_Your goal_.
Copy the Senate speech on Bill C-268 from "Honourable senators, for" to "and child-to-parent violence.", substituting "leader" for "front-runner".

Hon. Anne C. Cools: Honourable senators, I rise to speak to second reading debate on Bill C-268, an Act to amend the Criminal Code (minimum sentence for offences involved in trafficking of persons under the age of eighteen years).

This bill was created by Manitoba member of Parliament Joy Smith and by Benjamin Perrin, Assistant Professor of Law at the University of British Columbia and a self-described expert on human trafficking. This bill proposes a new offence, trafficking of a person under the age of 18 years, and also a new mandatory minimum of five years.

Honourable senators, the member of Parliament from Manitoba, Joy Smith, requested a meeting with me. I met with her on October 27, 2009. At that time I informed her that I intended to support and vote for Bill C-268 at second reading. I added that, like many senators, I am firmly opposed to any attempt to defeat a private member's bill, especially prior to its second reading. I have expressed this view on the floor of this house many times. I support debate, and I believe there should be more, not less, political debate on these questions. I respect and admire the work and dedication by private members in bringing a bill before the houses.

Honourable senators, for some successive years I have endeavoured to heal broken families and broken people. As Canada's front-runner and a pioneer in innovative services for families afflicted by violence — that is, by family violence — I worked with women, children and men wounded in the most intimate and vulnerable of human relationships. I speak of spouse-to-spouse, parent-to-child and child-to-parent violence.

I initiated and assisted in many children's aid society apprehensions of children at serious risk from their parents and guardians. Mine was the labour of love, driven by my belief in the power of love and the healing of love in mending human brokenness and psychic injury. Honourable senators, I sincerely believe that human brokenness and woundedness are the cause of most social problems, including psychopathy, crime, teenage prostitution, and so on.

Honourable senators, there are many like myself in the world. We created a lot of the language around domestic violence, battered women and so on. I would like to mention my English friend Erin Pizzey, who, in London, England, founded the first battered women's shelter in the world. She is a little older than I, but I call her my soul sister. She wrote the first popular book on domestic violence, called Scream Quietly or the Neighbours Will Hear.

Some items
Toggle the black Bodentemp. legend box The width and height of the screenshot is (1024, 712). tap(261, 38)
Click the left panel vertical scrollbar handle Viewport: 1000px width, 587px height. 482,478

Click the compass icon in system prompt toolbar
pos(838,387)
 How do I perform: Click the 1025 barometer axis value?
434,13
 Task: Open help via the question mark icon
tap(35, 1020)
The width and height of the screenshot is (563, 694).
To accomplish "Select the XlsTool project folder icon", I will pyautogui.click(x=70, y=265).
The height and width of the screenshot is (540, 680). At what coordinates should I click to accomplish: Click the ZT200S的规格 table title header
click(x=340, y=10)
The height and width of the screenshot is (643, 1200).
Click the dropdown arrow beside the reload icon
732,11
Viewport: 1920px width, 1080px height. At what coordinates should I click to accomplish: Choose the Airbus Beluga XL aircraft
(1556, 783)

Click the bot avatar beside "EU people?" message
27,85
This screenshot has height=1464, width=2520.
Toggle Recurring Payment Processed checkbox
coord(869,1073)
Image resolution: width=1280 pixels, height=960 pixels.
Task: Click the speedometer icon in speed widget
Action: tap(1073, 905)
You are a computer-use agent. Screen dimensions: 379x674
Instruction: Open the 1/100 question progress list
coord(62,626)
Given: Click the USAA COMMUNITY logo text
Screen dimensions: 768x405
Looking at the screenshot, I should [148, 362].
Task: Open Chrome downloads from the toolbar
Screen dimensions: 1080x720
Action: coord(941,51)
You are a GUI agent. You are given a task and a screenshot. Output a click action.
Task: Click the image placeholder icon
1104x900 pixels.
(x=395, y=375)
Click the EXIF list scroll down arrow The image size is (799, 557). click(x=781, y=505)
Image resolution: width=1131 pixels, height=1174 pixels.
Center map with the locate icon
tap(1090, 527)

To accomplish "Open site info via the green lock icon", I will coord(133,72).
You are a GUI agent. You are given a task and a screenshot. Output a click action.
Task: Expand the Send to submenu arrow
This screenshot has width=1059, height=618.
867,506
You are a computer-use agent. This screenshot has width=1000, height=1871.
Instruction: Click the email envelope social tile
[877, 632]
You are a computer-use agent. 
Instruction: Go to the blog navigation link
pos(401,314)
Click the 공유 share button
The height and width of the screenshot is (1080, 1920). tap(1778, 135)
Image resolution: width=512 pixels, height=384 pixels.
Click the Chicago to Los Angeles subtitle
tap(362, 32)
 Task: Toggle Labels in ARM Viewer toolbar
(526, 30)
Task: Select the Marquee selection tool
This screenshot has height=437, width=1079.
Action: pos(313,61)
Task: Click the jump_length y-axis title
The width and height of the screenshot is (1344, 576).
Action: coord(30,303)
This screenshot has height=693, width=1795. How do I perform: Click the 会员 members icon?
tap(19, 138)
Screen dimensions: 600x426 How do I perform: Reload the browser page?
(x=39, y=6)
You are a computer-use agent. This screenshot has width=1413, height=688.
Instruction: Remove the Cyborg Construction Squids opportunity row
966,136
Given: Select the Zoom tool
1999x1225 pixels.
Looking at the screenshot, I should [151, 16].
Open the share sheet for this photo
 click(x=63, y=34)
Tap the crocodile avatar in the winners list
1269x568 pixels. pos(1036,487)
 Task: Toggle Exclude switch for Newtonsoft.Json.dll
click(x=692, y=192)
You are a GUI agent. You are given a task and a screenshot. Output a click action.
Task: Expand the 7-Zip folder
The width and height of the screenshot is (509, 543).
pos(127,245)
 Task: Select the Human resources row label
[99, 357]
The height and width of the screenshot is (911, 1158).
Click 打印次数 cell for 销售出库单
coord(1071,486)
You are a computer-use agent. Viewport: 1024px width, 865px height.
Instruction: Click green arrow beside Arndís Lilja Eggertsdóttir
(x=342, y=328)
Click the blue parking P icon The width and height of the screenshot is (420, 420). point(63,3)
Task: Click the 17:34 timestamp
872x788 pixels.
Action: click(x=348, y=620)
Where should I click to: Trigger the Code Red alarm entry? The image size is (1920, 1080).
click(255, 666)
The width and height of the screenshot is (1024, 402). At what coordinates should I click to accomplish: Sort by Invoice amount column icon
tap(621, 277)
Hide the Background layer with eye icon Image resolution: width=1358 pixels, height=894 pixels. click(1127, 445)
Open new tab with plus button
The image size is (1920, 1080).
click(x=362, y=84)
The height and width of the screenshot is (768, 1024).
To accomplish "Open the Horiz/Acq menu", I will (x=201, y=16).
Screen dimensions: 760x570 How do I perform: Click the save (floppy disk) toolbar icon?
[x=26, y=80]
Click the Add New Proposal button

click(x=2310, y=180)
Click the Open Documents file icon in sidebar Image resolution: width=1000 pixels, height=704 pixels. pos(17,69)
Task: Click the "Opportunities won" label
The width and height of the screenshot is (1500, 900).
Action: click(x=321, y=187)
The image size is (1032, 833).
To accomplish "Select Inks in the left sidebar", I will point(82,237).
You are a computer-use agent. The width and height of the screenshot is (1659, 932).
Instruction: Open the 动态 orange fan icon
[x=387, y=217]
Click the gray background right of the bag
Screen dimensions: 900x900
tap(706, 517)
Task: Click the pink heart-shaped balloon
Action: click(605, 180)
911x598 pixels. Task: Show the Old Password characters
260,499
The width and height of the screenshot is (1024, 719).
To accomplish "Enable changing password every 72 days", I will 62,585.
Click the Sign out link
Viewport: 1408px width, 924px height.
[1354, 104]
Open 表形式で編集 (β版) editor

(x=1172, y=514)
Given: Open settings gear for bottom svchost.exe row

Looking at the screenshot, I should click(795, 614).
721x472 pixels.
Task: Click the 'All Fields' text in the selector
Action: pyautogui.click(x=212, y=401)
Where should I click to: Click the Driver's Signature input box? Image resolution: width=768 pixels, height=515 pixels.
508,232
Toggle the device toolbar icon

_Complete response_.
Honourable senators, for some successive years I have endeavoured to heal broken families and broken people. As Canada's leader and a pioneer in innovative services for families afflicted by violence — that is, by family violence — I worked with women, children and men wounded in the most intimate and vulnerable of human relationships. I speak of spouse-to-spouse, parent-to-child and child-to-parent violence.